Typical hurricanes are easy to spot on satellite images – swirling clouds surround a silent eye. These storms generally form in the lowest layer of the atmosphere, closer to the Earth’s surface, and trigger heavy rains and strong winds.
But according to a recent study, space hurricanes are completely different beasts.
The research, published in the journal Nature Communications, describes the first space hurricane ever seen. Satellites observed it in August 2014: a swirling mass with a quiet center more than 200 kilometers above the North Pole.
While regular hurricanes churn the air, this space hurricane was a whirlpool of plasma, a type of super-hot, charged gas found throughout the solar system. And instead of rain, this storm brought showers of electrons.
“Until now, it was uncertain that space plasma hurricanes existed, so proving this with such an amazing observation is incredible,” said Michael Lockwood, a space scientist at the University of Reading and a co-author of the new study, in a news release.
The space hurricane was more than 620 miles wide and high in the sky – it formed in the ionosphere layer, between 50 and 600 miles high. Lockwood and his co-authors used the satellite data to create a 3D model of the storm.
Space hurricanes could wreak havoc on satellites
The space hurricane lasted eight hours, rotating in a counterclockwise direction. It had several spiral arms snaking from its center, according to the researchers, a bit like a spiral galaxy.
By connecting the satellite data to a computer model, Lockwood and his collaborators were able to reproduce the storm and discover what caused it. The results showed that charged particles emitted by the sun’s upper atmosphere, the corona, were to blame.
This constant flow of solar particles and coronal plasma is known as the solar wind; it is moving at approximately 1 million miles per hour.
“These space hurricanes must be created by unusually large and rapid transfers of solar wind energy and charged particles to Earth’s upper atmosphere,” Lockwood said.
When the solar wind hits Earth, it meets the planet’s magnetic field. Earth has such a field due to liquid iron and nickel eddies in its outer core, which give rise to electrical currents. The resulting magnetosphere protects the planet from the sun’s deadly radiation, but it also retains a small layer of plasma from that solar wind.
Solar winds usually bounce off this protective case. But sometimes, the incoming charged particles and plasma interact with the trapped plasma or with the electrical currents that generate the field. Such interactions create disturbances in the magnetosphere.
The 2014 space hurricane was one of those disturbances.
In particular, the study authors suggest that an interaction between Earth’s magnetic field and fragments of the sun’s magnetic field, carried by the solar wind, helped form the storm.
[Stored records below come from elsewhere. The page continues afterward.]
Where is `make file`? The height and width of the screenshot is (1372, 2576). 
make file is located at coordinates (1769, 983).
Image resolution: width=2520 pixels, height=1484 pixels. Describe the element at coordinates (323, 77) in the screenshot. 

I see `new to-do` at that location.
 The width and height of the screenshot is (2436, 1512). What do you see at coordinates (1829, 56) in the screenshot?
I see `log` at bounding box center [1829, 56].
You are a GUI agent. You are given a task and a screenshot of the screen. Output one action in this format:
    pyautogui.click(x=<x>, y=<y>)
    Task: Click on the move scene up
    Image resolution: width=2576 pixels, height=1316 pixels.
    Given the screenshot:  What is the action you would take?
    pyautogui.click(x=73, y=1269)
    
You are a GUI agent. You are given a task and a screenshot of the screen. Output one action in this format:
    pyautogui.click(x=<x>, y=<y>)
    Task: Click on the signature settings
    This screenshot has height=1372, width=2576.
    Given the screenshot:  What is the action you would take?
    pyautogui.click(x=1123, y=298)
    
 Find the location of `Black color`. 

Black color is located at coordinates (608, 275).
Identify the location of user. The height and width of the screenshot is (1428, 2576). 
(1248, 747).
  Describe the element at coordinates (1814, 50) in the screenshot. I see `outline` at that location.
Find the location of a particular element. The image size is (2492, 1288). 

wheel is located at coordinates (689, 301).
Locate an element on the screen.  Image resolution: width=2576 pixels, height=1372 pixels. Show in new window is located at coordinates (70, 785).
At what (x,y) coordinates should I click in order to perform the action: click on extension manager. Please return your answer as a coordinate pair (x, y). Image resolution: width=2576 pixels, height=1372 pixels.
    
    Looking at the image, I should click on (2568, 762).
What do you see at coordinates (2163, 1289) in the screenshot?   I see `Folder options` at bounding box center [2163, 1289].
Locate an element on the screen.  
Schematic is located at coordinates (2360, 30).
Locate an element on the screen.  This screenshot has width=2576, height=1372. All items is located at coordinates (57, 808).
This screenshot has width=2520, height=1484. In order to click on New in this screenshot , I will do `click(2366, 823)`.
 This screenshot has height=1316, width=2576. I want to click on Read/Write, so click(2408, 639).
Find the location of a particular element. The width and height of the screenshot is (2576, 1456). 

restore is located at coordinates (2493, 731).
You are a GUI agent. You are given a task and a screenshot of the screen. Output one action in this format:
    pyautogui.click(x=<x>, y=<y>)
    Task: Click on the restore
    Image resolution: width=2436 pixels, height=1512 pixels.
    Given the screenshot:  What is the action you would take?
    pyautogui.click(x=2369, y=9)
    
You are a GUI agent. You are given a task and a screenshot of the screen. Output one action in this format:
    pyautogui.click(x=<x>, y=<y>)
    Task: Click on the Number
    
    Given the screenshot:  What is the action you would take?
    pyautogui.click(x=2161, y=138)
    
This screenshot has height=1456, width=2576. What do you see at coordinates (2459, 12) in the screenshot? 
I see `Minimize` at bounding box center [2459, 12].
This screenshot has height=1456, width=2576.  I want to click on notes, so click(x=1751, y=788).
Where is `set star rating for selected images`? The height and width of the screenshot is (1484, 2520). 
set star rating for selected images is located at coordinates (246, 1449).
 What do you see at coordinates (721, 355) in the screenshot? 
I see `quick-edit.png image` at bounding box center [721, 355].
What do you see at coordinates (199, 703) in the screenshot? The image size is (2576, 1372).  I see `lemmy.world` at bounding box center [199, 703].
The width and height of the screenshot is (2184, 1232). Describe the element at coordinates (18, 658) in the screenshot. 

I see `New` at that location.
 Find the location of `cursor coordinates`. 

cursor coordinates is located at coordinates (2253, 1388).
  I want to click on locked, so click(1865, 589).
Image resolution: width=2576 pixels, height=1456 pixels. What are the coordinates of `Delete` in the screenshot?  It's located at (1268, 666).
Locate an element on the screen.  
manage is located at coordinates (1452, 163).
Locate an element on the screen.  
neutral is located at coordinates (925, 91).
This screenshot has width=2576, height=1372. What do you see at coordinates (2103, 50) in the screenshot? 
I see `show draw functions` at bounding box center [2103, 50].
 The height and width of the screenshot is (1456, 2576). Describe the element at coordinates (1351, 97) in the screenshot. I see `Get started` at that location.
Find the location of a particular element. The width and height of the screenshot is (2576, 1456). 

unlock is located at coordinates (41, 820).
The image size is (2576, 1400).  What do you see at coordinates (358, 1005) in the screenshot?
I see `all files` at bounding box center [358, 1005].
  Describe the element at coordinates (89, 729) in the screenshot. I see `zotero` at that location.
Magnetic fields generally do not mix. But if they get closer, parts of the fields can realign and sometimes even merge, forming a new pattern of magnetic energy. That’s what likely happened on the day of the space storm: an influx of solar wind energy formed a new pattern over Earth’s magnetic north pole.
Once it formed, the storm acted as a channel from space into Earth’s atmosphere, funneling some electrons past the planet’s armor.
This shower of particles could have wreaked havoc on our high-frequency radio communications, radar detection systems or satellite technology, according to the study authors. This is because charged solar particles filtering through Earth’s magnetic field are known to cause computer and circuit failures on satellites and the International Space Station. Fortunately, in this case, no problems were observed.
Other planets could have space hurricanes too
Earth is not the only planet experiencing hurricanes – similar weather patterns occur on Mars, Saturn, and Jupiter. But this is the first time scientists have detected a hurricane in the upper atmosphere of any planet in the solar system.
However, Lockwood believes that any planet or moon with a magnetosphere could experience a space hurricane. All the planets in our solar system, except Venus and Mars, have them.
“Magnetic and plasma fields in the atmosphere of planets exist throughout the universe, so the findings suggest that space hurricanes should be widespread phenomena,” he said.